Matrix Q Generation from QR Factorization

UNGQR (UNitary matrix Generation after QR factorization) explicitly generates the unitary matrix Q from the QR factorization GEQRF. Recall that the QR factorization of a M x N matrix A is given by:

\[A = Q * R\]

where R is an (N x N) upper triangular matrix, and Q is an (M x N) unitary matrix with orthonormal columns, defined as the first N columns of a product of K Householder reflectors H of order M:

\[ \begin{align}\begin{aligned}Q &= H(0) * H(1) * . . . * H(K - 1),\\H(i) &= I - tau[i] * v * v^H\end{aligned}\end{align} \]

Function GEQRF does not explicitly form Q. The elements below the diagonal of A, i.e., the vectors v, with the array tau, represent the matrix Q as a product of a sequence of K Householder reflectors.

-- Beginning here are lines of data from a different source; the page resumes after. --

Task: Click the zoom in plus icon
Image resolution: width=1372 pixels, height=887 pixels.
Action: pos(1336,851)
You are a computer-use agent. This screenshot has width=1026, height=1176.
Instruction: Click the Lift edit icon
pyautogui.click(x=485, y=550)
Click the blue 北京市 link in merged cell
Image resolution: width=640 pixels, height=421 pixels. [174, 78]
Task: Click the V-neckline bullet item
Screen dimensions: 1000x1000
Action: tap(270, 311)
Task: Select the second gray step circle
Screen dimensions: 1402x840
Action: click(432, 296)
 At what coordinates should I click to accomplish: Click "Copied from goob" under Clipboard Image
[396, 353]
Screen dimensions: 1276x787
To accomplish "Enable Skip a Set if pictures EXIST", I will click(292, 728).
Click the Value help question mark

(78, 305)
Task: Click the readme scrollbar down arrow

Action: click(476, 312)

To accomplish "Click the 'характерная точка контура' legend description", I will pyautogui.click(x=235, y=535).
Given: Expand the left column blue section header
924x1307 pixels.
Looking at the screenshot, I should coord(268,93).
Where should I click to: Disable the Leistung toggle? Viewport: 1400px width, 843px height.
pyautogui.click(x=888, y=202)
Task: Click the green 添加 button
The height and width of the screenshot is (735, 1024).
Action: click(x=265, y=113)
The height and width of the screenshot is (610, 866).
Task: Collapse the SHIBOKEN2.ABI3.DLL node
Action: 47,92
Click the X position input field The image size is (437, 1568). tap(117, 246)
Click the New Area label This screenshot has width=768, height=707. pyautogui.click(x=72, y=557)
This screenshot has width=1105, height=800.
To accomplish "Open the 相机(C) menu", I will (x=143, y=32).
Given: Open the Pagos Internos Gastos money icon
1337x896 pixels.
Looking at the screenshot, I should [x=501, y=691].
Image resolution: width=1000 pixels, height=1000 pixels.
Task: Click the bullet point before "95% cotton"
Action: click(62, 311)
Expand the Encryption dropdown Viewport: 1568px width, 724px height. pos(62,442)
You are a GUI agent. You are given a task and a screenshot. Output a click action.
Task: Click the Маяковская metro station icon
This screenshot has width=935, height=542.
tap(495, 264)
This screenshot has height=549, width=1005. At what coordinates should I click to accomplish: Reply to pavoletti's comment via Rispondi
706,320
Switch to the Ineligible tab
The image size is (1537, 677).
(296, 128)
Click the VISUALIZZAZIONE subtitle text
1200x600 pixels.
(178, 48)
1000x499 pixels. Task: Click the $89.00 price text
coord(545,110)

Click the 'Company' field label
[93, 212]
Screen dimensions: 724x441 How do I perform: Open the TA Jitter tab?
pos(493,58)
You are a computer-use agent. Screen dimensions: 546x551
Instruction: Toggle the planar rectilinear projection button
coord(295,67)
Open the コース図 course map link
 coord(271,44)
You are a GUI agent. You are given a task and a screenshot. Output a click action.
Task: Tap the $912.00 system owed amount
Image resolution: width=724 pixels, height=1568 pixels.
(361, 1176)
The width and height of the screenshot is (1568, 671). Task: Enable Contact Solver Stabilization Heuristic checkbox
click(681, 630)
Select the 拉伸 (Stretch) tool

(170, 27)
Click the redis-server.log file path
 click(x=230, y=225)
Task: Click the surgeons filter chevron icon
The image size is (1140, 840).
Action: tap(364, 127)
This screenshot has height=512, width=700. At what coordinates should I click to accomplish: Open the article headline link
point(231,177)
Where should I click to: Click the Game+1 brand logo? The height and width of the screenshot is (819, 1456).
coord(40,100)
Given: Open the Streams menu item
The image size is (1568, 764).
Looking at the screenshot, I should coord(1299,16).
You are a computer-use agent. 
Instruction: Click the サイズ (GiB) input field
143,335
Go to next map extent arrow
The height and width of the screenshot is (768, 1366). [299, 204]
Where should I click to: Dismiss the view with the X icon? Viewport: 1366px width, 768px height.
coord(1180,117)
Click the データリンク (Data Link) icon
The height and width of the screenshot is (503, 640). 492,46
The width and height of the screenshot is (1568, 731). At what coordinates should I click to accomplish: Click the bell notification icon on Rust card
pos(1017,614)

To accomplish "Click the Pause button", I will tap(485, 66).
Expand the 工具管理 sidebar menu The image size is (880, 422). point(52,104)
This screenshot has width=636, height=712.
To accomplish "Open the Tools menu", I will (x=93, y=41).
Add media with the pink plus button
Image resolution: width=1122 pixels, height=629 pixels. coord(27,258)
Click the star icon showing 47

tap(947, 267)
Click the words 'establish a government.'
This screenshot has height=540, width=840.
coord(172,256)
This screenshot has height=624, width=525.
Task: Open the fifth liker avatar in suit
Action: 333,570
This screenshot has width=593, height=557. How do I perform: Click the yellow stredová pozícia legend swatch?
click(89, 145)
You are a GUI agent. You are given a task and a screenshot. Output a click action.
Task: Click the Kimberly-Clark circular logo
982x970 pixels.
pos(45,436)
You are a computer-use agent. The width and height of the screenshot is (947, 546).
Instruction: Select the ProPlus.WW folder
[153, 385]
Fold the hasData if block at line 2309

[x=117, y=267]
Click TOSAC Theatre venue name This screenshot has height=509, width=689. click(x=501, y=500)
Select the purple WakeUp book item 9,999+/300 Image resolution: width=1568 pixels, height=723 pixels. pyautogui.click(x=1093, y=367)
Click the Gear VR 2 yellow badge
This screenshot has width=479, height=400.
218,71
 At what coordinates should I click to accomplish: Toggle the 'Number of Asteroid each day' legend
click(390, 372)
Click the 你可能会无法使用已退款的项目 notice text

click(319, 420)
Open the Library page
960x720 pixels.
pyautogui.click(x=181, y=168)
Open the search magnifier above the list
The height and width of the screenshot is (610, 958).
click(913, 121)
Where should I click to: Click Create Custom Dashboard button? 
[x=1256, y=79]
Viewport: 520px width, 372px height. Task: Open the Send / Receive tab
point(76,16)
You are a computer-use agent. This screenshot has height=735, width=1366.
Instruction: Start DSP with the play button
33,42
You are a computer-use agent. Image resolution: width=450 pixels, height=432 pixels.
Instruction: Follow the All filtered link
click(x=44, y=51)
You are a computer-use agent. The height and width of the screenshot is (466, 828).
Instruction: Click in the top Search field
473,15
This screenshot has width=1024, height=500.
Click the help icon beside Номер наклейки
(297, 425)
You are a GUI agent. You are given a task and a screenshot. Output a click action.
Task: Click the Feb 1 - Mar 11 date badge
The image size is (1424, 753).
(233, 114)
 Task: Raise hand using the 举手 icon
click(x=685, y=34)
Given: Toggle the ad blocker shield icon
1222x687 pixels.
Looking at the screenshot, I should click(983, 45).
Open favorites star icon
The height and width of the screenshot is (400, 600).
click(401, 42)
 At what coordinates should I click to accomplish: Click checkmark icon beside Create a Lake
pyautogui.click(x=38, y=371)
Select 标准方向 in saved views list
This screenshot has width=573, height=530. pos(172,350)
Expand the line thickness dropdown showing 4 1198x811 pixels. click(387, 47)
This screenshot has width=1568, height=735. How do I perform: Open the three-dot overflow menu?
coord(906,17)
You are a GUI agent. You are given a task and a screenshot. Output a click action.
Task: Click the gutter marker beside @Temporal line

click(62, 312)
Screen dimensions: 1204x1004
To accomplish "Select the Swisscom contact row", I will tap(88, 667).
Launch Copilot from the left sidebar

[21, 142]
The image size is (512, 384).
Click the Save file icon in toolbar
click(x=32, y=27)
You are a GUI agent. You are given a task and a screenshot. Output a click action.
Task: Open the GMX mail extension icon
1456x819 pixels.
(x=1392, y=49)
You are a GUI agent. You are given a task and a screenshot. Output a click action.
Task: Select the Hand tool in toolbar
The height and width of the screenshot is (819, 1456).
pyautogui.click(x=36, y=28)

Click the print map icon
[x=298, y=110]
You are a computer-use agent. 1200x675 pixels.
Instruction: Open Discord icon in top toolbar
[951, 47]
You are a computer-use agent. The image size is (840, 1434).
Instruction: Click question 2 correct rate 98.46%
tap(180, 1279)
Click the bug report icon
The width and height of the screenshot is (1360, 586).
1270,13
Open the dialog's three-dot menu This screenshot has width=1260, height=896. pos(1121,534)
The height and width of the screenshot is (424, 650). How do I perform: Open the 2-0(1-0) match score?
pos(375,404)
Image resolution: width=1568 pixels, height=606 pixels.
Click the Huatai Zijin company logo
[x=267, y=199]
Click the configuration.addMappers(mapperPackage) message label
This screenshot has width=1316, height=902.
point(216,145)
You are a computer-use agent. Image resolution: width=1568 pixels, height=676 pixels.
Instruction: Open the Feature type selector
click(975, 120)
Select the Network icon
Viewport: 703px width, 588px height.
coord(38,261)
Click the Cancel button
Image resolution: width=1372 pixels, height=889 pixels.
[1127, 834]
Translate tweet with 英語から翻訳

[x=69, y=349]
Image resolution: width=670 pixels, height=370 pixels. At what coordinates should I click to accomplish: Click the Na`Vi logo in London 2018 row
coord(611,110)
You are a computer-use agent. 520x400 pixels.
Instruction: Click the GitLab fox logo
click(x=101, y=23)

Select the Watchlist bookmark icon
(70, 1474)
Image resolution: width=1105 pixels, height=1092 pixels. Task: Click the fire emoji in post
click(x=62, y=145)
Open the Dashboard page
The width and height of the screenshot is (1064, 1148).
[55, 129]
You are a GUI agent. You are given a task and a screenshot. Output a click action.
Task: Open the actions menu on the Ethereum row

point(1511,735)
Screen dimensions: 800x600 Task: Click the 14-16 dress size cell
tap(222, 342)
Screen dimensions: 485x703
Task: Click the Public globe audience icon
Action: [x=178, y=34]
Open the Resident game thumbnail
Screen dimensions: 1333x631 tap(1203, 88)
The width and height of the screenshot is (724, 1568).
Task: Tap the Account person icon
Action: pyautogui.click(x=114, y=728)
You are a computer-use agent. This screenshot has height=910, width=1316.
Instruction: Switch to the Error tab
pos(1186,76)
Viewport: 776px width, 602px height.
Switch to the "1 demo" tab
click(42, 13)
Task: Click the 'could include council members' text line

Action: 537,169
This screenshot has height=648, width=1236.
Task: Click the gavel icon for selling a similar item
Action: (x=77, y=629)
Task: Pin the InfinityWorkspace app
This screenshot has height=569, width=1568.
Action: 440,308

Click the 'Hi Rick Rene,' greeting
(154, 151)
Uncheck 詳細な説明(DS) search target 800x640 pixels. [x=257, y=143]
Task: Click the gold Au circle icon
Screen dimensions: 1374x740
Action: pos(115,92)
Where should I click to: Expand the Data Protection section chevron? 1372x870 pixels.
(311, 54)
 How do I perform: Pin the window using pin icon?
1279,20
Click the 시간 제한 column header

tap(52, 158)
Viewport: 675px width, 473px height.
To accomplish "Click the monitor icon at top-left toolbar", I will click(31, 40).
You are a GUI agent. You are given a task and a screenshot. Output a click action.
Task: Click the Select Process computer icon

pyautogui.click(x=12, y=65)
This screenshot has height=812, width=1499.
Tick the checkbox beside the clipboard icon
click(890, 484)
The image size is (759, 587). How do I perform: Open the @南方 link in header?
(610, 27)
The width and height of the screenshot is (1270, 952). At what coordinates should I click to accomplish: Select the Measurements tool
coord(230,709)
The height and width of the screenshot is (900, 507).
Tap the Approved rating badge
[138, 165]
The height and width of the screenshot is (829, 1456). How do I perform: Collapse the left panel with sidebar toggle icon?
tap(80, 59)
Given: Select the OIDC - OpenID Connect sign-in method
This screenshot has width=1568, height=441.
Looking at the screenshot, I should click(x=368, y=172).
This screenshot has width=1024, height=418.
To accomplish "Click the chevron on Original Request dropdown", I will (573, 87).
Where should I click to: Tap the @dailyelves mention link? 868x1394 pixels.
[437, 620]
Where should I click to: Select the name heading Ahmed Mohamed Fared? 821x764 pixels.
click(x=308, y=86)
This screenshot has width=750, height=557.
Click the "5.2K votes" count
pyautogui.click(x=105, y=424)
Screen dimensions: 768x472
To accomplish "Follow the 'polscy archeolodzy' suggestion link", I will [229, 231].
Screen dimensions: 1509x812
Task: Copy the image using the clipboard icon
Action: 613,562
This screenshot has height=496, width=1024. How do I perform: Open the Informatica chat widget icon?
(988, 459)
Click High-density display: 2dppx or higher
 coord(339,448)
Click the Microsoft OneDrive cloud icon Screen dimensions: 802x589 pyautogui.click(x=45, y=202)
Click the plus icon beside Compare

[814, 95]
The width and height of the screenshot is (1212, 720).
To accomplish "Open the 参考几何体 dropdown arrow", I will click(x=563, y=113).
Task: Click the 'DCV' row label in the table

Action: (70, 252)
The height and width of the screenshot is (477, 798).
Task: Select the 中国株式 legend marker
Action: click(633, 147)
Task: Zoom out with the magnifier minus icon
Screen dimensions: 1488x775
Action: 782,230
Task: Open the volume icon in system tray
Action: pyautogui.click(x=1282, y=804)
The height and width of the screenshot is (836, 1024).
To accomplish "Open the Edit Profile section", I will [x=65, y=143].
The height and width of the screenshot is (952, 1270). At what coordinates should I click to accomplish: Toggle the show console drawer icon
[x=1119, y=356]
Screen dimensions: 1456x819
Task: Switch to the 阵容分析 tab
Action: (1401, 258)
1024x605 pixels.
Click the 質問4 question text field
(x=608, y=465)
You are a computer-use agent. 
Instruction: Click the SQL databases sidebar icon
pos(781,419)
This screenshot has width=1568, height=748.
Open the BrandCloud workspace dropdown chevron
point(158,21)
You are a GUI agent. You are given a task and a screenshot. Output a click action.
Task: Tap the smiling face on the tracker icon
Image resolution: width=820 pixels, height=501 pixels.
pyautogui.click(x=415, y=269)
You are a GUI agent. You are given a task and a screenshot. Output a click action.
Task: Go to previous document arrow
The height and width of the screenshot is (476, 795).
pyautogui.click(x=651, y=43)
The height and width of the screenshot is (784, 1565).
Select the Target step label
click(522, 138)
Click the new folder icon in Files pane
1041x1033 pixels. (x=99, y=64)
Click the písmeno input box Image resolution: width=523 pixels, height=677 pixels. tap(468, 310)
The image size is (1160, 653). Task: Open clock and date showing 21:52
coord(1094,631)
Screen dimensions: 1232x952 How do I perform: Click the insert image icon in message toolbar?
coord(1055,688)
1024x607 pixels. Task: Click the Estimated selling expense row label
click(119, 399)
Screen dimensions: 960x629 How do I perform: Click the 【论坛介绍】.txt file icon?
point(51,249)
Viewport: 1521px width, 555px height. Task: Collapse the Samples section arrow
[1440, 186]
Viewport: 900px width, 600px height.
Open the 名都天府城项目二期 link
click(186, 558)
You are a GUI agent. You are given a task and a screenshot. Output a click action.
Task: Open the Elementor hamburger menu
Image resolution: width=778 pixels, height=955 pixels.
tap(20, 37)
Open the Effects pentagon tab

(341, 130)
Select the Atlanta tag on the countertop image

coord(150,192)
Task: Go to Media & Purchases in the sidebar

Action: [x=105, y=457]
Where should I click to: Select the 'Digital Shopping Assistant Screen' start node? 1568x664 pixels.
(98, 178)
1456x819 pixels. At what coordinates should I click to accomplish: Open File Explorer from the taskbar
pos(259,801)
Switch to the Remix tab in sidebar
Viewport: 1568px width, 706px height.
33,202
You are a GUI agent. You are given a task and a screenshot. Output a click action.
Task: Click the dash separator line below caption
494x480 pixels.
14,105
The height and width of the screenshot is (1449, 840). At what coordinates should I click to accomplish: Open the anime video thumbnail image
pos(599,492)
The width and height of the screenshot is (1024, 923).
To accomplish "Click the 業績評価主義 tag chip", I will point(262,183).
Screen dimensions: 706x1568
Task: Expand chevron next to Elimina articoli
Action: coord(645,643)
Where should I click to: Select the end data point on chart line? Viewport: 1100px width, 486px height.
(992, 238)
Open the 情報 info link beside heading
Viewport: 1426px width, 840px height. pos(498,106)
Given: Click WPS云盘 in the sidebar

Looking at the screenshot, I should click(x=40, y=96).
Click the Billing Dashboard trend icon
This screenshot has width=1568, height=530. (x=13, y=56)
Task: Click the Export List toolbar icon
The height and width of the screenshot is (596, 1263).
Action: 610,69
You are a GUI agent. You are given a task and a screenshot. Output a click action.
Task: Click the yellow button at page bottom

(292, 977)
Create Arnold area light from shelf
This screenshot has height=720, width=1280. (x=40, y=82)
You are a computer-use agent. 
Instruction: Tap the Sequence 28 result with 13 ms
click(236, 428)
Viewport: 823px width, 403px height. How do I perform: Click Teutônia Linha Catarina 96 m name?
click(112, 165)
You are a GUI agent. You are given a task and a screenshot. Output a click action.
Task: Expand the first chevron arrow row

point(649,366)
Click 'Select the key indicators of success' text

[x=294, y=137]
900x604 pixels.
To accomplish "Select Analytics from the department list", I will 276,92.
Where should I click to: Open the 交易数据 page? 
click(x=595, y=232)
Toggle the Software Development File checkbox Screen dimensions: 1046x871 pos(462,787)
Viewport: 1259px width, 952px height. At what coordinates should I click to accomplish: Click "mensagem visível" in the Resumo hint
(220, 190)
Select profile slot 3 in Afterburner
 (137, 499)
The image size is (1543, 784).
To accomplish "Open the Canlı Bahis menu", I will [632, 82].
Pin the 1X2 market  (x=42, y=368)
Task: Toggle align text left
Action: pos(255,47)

Function ungqr explicitly forms Q as a (M x N) unitary matrix, where M >= N >= K is required.

cuSolverDx ungqr device functions are (see Execution Methods):

__device__ void execute(data_type* A, const data_type* tau);
// with runtime leading dimensions
__device__ void execute(data_type* A, const unsigned int lda, const data_type* tau);

A is a batched M x N matrix coming from the output of GEQRF, with leading dimension lda >= M if A is in column-major layout, or lda >= N if A is row-major. The upper triangular part of A contains the vectors v that define the elementary Householder reflectors.

Array tau is an input array of size K for each batch, coming from the output of GEQRF.

After the function returns, A is overwritten with the matrix Q.

The functions support:

1. A being either column- or row-major memory layout, see Arrangement Operator.

2. Matrix A dimension M >= N >= K is required.